O goleiro justificou também a escolha de seu gol preferido o primeiro, contra o União São João, no Campeonato Paulista de 1997. ''Para um goleiro, na década de 90, ir para a frente, fazer um gol, quando se questionava se isso valia a pena, todo esse protocolo quebrado deixa o primeiro gol como o mais importante para mim'', disse, dividindo os créditos de seus gols com seus técnicos, que, segundo o goleiro, ''bancaram'' suas tentativas de jogar com os pés.

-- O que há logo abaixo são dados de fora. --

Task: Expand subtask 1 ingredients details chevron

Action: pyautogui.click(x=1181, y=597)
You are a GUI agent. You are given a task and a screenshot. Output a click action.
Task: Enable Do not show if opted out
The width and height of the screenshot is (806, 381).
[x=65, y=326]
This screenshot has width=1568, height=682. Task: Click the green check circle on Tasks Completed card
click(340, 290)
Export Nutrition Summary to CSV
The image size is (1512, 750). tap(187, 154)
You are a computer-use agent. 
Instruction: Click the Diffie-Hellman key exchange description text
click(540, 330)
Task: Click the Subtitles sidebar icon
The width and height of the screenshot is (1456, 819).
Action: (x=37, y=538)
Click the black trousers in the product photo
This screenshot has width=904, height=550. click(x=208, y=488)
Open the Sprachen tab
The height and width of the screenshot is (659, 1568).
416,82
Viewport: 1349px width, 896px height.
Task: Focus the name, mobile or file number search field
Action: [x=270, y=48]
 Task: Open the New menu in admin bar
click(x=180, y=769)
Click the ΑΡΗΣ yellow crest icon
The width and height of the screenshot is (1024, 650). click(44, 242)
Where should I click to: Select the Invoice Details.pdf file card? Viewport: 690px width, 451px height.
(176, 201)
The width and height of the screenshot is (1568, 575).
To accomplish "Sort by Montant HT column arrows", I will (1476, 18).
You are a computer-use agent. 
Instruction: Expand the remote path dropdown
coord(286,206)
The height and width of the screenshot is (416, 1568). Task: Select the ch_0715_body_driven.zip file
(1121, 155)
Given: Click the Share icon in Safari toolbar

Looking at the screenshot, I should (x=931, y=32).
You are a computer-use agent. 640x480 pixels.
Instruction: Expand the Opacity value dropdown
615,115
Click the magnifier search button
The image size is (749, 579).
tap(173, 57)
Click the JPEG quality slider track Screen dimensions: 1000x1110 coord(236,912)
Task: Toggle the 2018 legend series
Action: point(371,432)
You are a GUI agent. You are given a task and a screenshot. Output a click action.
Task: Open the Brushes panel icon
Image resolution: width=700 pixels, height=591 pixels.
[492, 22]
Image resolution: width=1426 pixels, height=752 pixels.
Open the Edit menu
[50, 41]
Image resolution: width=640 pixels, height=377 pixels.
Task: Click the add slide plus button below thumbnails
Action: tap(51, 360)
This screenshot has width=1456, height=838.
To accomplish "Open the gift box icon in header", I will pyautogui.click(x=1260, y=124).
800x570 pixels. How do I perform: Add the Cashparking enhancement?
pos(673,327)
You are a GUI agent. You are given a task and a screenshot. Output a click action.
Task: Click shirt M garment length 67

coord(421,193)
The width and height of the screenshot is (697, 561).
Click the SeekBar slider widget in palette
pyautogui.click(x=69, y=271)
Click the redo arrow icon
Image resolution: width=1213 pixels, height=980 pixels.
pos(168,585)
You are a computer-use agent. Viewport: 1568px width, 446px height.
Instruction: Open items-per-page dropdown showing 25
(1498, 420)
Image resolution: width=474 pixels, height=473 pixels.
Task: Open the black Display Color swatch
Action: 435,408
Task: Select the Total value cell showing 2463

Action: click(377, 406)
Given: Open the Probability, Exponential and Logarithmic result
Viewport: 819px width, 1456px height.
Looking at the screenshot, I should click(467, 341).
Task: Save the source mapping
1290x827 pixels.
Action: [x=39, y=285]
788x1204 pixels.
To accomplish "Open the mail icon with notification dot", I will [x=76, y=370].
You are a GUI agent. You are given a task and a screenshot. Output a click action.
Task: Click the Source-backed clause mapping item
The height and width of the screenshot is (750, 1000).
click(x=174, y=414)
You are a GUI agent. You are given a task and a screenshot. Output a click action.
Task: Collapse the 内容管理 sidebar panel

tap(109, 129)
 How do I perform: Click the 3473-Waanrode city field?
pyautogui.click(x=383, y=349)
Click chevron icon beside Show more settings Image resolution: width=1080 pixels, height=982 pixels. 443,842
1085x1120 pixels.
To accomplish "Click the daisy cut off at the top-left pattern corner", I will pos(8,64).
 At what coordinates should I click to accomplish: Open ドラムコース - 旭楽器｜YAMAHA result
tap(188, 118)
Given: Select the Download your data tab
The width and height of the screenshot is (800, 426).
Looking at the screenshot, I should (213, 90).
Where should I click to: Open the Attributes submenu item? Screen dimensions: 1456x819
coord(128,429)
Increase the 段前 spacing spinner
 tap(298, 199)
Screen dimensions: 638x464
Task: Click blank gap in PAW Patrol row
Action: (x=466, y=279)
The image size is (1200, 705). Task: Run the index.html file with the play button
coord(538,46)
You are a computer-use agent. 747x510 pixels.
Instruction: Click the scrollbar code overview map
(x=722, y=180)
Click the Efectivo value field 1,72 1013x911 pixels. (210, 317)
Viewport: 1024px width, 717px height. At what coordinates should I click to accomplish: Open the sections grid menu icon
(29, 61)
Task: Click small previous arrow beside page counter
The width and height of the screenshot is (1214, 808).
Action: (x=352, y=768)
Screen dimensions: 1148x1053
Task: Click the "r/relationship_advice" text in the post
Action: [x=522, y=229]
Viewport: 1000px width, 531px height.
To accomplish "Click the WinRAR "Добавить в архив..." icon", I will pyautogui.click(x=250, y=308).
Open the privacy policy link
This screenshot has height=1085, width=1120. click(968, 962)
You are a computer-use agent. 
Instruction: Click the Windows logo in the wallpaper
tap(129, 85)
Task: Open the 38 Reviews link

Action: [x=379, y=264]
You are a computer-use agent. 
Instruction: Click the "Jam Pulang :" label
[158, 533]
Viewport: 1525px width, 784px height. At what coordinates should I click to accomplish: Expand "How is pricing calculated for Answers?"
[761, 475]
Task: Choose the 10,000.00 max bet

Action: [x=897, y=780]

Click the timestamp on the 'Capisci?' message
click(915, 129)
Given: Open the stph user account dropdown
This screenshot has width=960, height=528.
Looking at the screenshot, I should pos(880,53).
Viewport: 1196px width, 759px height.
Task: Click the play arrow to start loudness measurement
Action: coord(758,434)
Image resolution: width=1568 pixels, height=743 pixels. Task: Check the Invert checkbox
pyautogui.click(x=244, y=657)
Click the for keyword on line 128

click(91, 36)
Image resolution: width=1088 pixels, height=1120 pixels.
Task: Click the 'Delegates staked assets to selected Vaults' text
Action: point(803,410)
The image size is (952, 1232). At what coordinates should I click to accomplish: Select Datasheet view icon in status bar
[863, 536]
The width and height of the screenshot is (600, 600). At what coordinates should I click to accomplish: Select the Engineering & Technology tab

Diferente de seu antecessor no recorde de goleiro artilheiro, Chilavert, Rogério Ceni nunca marcou um gol com a camisa da seleção nacional. Nem chegou a ser titular da seleção brasileira. E admitiu que não tem expectativa de estar em campo na próxima Copa do Mundo. ''Não jogo a toalha, mas acho que é o momento de renovação, está chegando um treinador novo, que está renovando o grupo que jogou as duas últimas Copas e é de completo direito dele convocar jogadores mais jovens'', disse.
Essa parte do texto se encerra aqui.